BOA VISTA, RORAIMA (FOLHAPRESS) – A seletividade de critérios usados por governos no tratamento dos direitos humanos na arena global reduz a confiança nas instituições responsáveis por proteger esses direitos, de acordo com a ONG Human Rights Watch em seu novo relatório anual sobre o assunto.
Divulgado nesta quinta-feira (11), a 34ª edição do relatório da organização afirma que líderes globais têm achado mais fácil ignorar violações de direitos humanos em outros países, em parte porque, domesticamente, não tem havido contestação da comunidade internacional quando direitos são atropelados.
A ONG cita entre os exemplos os posicionamentos seletivos, em sua avaliação sobre a guerra entre Israel e Hamas, o tratamento do regime chinês a uigures em Xinjiang e abusos cometidos pelos Estados Unidos no Afeganistão.
“Quando governos condenam veementemente os crimes de guerra do governo de Israel contra civis em Gaza, mas silenciam frente aos crimes contra a humanidade do governo chinês em Xinjiang, ou exigem punições internacionais em relação aos crimes de guerra russos na Ucrânia, ao mesmo tempo que minimizam a responsabilização dos EUA pelos abusos no Afeganistão, enfraquecem a crença na universalidade dos direitos humanos e na legitimidade das leis destinadas a protegê-los”, diz a Human Rights Watch.
A ONG conclama líderes mundiais a deixarem de usar os direitos humanos como moeda de troca e passarem a basear sua diplomacia em princípios.
“As crises de direitos humanos ao redor do mundo demonstram a urgência de aplicar princípios de longa data e mutuamente acordados do direito internacional dos direitos humanos em todo o mundo”, afirma Tirana Hassan, diretora-executiva da organização.
“A diplomacia embasada em princípios, por meio da qual os governos colocam suas obrigações em matéria de direitos humanos no centro das suas relações com outros países, pode influenciar condutas opressivas e ter um impacto significativo para as pessoas cujos direitos estão sendo violados”, acrescenta.
A organização analisa o cenário o global dos direitos humanos em 2023, ano que foi um dos mais violentos do mundo desde a Segunda Guerra Mundial e que voltou a escancarar a paralisia das Nações Unidas, em especial seu órgão mais importante, o Conselho de Segurança, para solucionar crises agudas, como a Guerra da Ucrânia e o conflito entre Israel e Hamas.

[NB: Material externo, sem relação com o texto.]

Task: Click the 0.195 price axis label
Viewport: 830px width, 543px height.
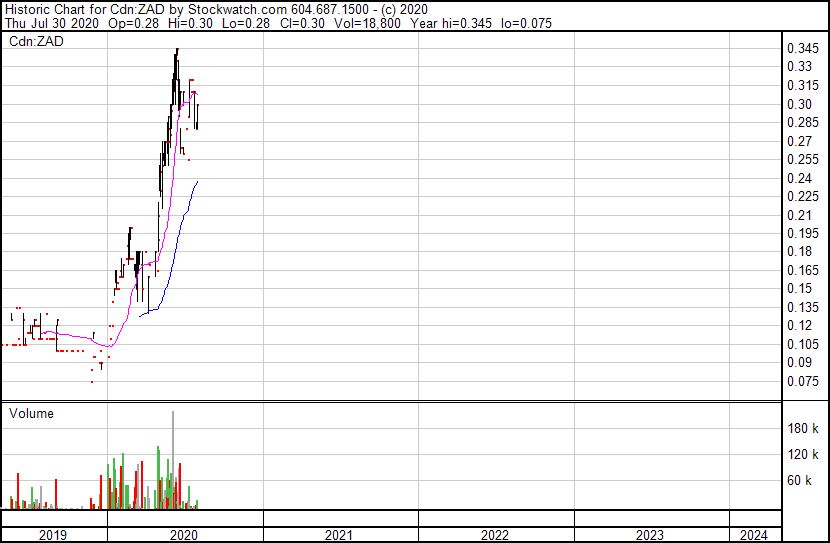Action: click(x=802, y=233)
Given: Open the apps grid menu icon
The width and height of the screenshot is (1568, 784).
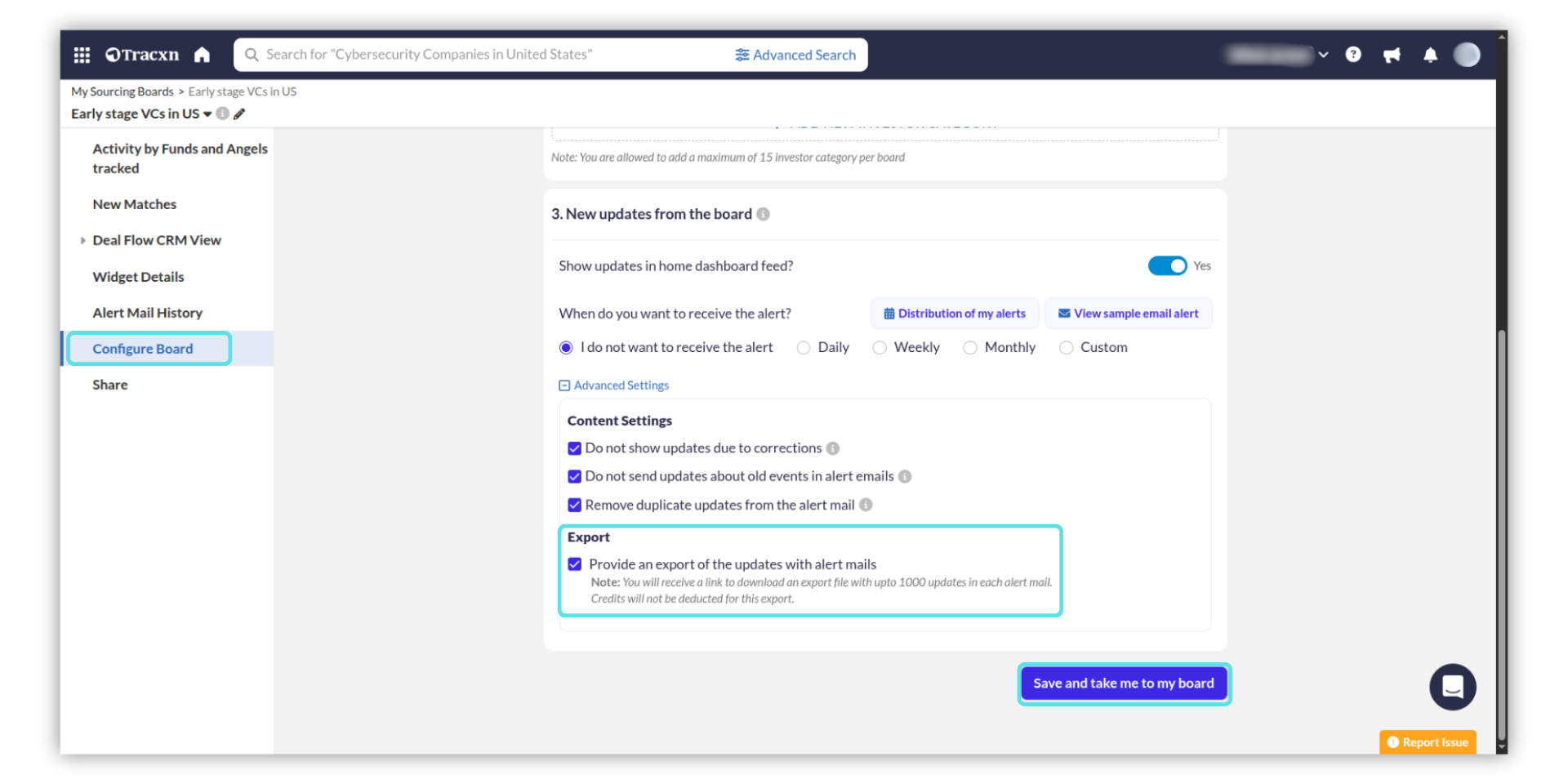Looking at the screenshot, I should pyautogui.click(x=82, y=55).
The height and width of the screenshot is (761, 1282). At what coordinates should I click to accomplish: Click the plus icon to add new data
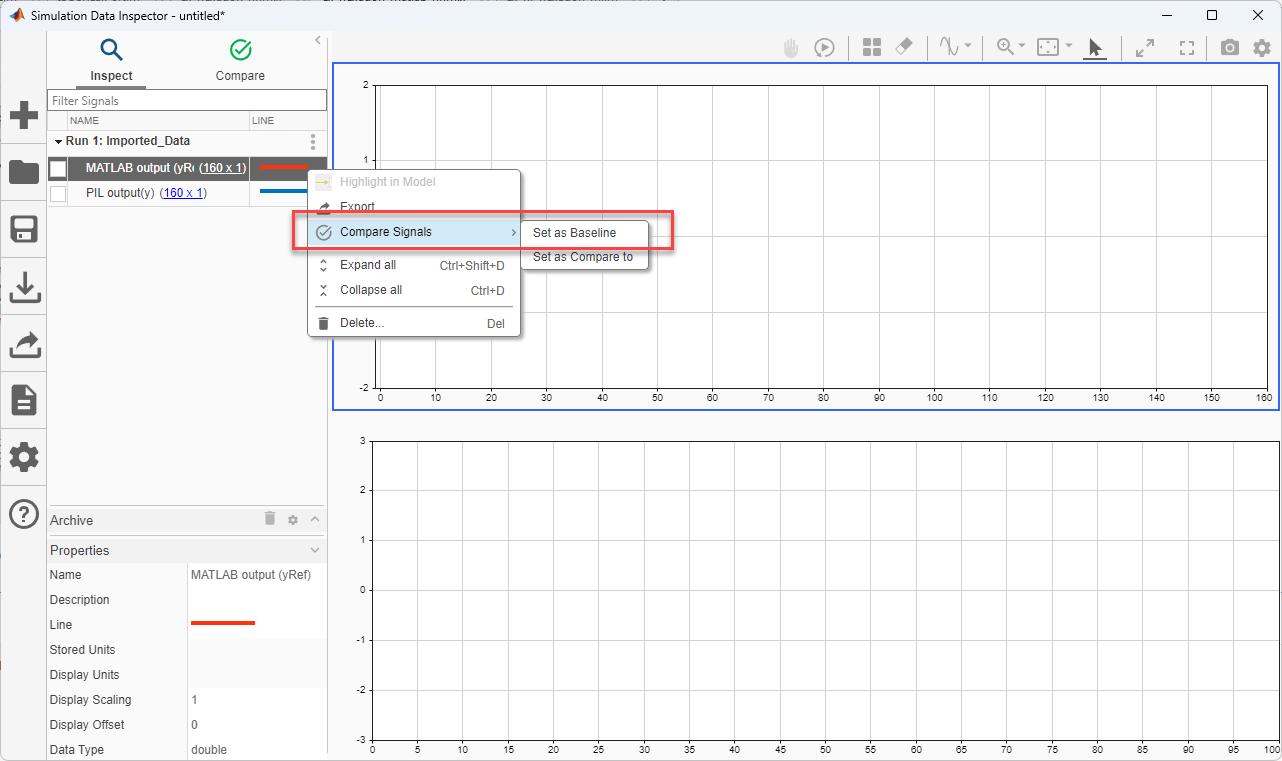(24, 115)
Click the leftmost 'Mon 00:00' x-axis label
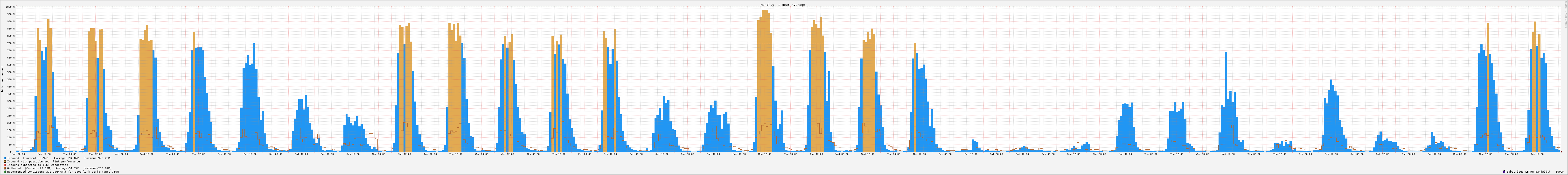The height and width of the screenshot is (175, 1568). 19,154
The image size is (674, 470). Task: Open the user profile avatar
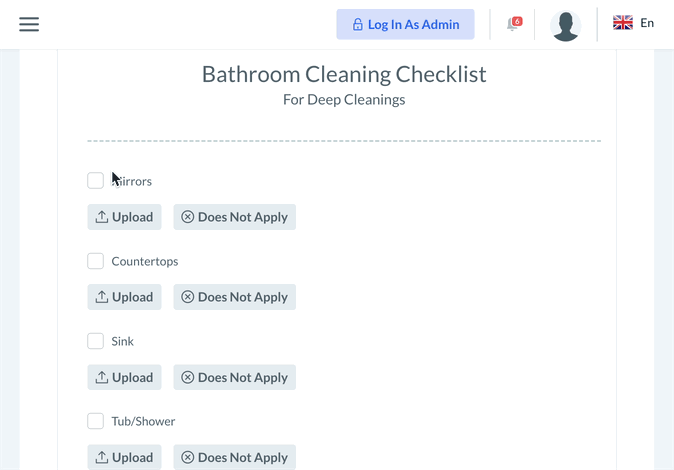pyautogui.click(x=565, y=25)
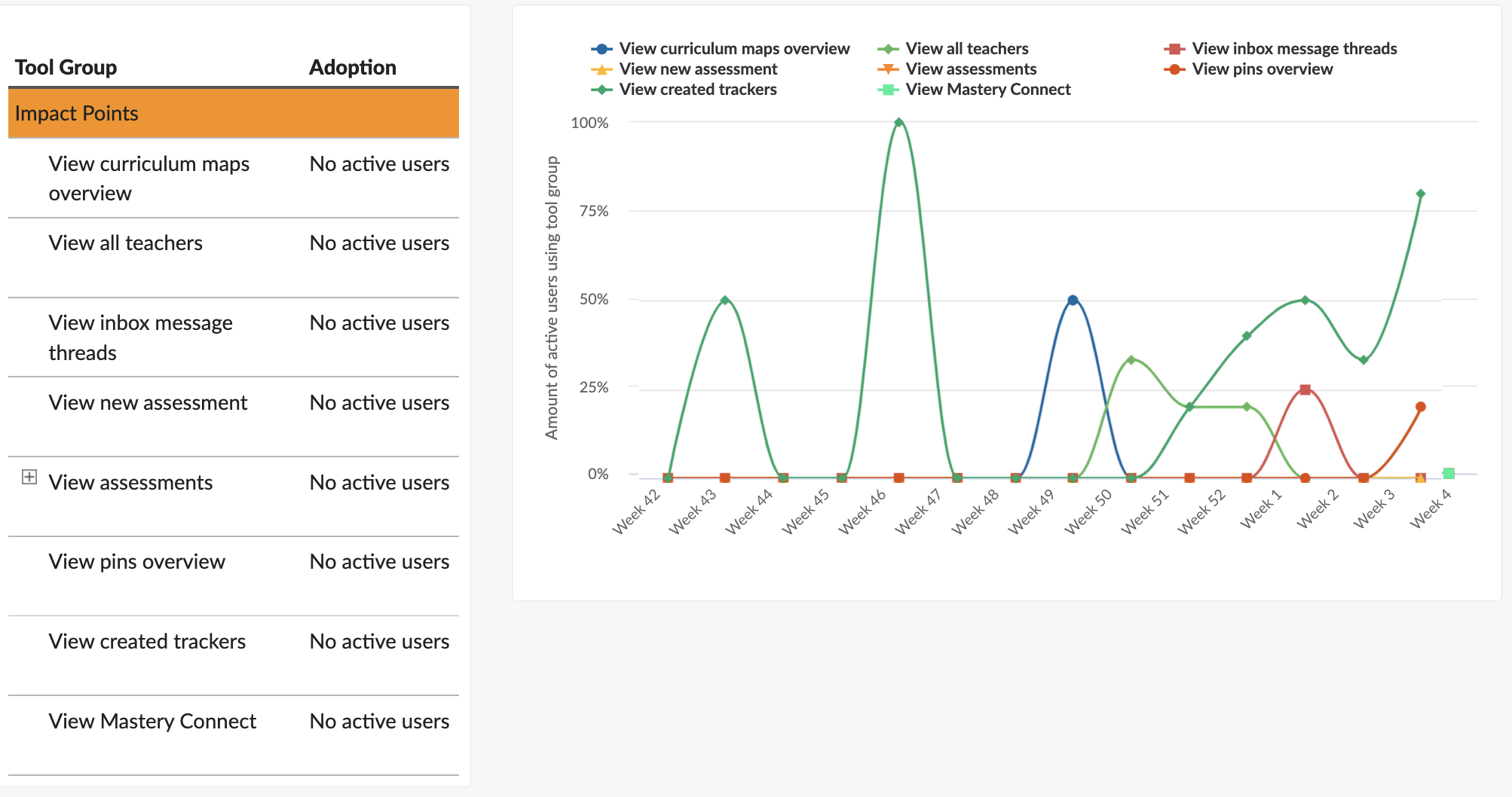This screenshot has height=797, width=1512.
Task: Toggle View Mastery Connect legend square
Action: (888, 90)
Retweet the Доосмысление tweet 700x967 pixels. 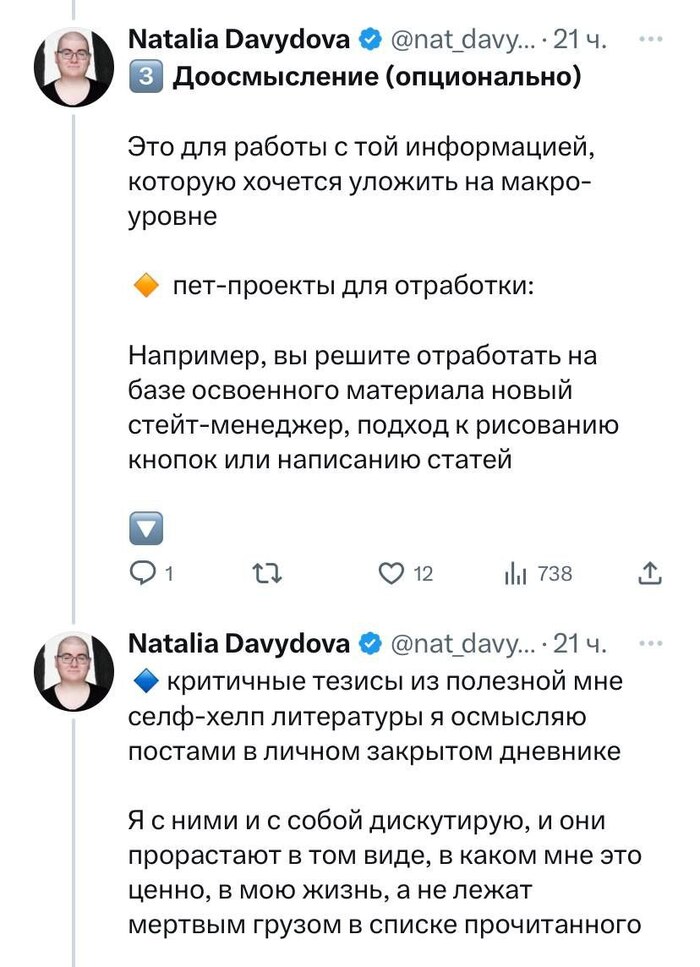coord(268,573)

A própria Human Rights Watch já havia criticado desdobramentos do Conselho de Segurança da ONU durante a guerra no Oriente Médio: na ocasião do veto dos EUA à resolução proposta pelo Brasil sobre o conflito. A ONG chamou a postura de Washington de “cínica”. “Ao fazerem isso, vetaram demandas nas quais eles mesmos insistem, com frequência, em outros contextos”, afirmou a organização à época, ecoando a seletividade denunciada pelo texto publicado nesta quinta.
O relatório menciona ainda uma série de exemplos de violação de direitos humanos por países e acusa nações ocidentais, como os EUA e União Europeia, de demonstrarem pouco interesse em responsabilizar aliados pelo desrespeito a direitos caros às suas agendas domésticas.
No caso americano, a ONG menciona Arábia Saudita, Índia e Egito como parceiros aos quais Washington faz vista grossa diante de perseguições a opositores e minorias e ações autocráticas. No caso europeu, cita acordos com os “governos abusivos” de Líbia e Turquia para manter migrantes afastados do continente.
As críticas estendem-se também ao governo do presidente Luiz Inácio Lula da Silva, cujas posições sobre direitos humanos em política externa foram consideradas “inconsistentes”.
A organização relembrou, entre outros exemplos, declarações controversas do líder brasileiro sobre a Guerra da Ucrânia e sobre o enfraquecimento das instituições democráticas na Venezuela, que chamou de “narrativa construída”, além de recusas em assinar declarações multilaterais condenando abusos na Nicarágua e na China.
“O presidente Lula prometeu que colocaria o Brasil de volta ao cenário internacional”, afirma César Muñoz, diretor da Human Rights Watch no Brasil. “Ele deveria usar o novo perfil global do Brasil, incluindo a participação no Conselho de Direitos Humanos da ONU, no Brics e na presidência do G20 em 2024, para promover os direitos humanos e condenar abusos, independentemente dos interesses geopolíticos ou da ideologia do governo responsável por violações”, diz Muñoz.
Apesar das críticas ao petista, a organização também ressalta avanços em seu primeiro ano de gestão. A ONG elogia a reversão de políticas prejudiciais do governo de Jair Bolsonaro a respeito do meio ambiente e dos direitos sexuais e reprodutivos, e a adoção de procedimentos simplificados para análise de pedidos de refúgio em meio à chegada de milhares de venezuelanos na fronteira.